Типа я (zilogic) wrote in changelog,
Типа я
zilogic
changelog

[livejournal] r22162: LJSUP-12232: Enable pingback mechanism f...

Committer: amyshkin
LJSUP-12232: Enable pingback mechanism for gazeta.ru and championat.com
U   trunk/cgi-bin/LJ/Text.pm
Modified: trunk/cgi-bin/LJ/Text.pm
===================================================================
--- trunk/cgi-bin/LJ/Text.pm	2012-06-04 13:53:51 UTC (rev 22161)

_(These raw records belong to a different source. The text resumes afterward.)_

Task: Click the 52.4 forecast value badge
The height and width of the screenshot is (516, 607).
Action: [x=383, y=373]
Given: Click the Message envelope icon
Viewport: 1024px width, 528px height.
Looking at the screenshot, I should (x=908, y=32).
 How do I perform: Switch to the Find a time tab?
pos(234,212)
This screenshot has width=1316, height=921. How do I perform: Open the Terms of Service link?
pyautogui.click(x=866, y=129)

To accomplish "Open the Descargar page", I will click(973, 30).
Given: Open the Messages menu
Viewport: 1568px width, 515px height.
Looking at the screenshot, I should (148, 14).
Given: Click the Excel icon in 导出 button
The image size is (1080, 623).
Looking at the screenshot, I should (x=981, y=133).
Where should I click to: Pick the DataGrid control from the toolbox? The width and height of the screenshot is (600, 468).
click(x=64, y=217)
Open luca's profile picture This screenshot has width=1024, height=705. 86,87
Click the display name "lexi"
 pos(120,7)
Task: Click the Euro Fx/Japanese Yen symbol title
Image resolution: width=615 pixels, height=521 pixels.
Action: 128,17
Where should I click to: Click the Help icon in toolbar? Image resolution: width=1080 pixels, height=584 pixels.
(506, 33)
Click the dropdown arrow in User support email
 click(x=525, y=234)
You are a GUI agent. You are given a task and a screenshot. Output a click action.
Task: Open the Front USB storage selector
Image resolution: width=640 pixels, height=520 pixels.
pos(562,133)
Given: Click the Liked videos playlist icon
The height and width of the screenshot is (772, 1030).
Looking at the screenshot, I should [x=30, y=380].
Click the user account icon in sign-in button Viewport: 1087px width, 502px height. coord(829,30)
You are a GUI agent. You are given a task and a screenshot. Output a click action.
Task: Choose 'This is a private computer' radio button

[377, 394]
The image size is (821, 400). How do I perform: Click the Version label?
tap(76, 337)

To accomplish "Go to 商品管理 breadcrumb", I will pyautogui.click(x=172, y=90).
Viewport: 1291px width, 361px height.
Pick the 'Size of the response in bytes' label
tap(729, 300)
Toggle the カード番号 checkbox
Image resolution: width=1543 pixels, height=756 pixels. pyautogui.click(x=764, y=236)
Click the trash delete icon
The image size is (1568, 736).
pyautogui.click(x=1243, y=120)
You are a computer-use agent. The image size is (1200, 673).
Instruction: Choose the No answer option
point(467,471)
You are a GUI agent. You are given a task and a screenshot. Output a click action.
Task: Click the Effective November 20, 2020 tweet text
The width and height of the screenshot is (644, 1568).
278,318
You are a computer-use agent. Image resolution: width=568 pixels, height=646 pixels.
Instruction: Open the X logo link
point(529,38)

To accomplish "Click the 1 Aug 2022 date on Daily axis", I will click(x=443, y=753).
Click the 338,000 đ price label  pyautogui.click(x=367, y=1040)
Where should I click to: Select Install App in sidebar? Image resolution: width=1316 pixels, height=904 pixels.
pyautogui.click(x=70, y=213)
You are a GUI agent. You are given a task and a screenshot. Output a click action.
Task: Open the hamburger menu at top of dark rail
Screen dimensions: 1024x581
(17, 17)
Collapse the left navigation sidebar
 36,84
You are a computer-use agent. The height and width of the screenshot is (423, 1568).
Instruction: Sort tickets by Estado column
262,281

+++ trunk/cgi-bin/LJ/Text.pm	2012-06-04 14:45:59 UTC (rev 22162)
@@ -40,7 +40,7 @@
 =cut
 
 package LJ::Text;
-
+use HTML::Parser;
 use Encode qw(encode_utf8 decode_utf8 is_utf8);
 use Carp qw(confess cluck);
 use UNIVERSAL qw(isa);
@@ -434,4 +434,202 @@
     return $name;
 }
 
+sub extract_links_with_context {
+    my ( $text ) = @_;
+
+    # text can be a plain text or html or combined.
+    # some links can be a well-formed <A> tags, other just a plain text like http://some.domain/page.html
+    # after detecting a link we need to extract a text (context) in which this link is.
+    # To fetching link context in the one way we do process text twice:
+    #   1) convert links in plain text in an <a> tags
+    #   2) extract links and its context.
+
+    # <a href="http://ya.ru">http://ya.ru</a> - well-formed a-tag
+    # <div>well-known search is http://google.ru</div> - link in plain text
+
+    # convert links from plain text in <a> tags.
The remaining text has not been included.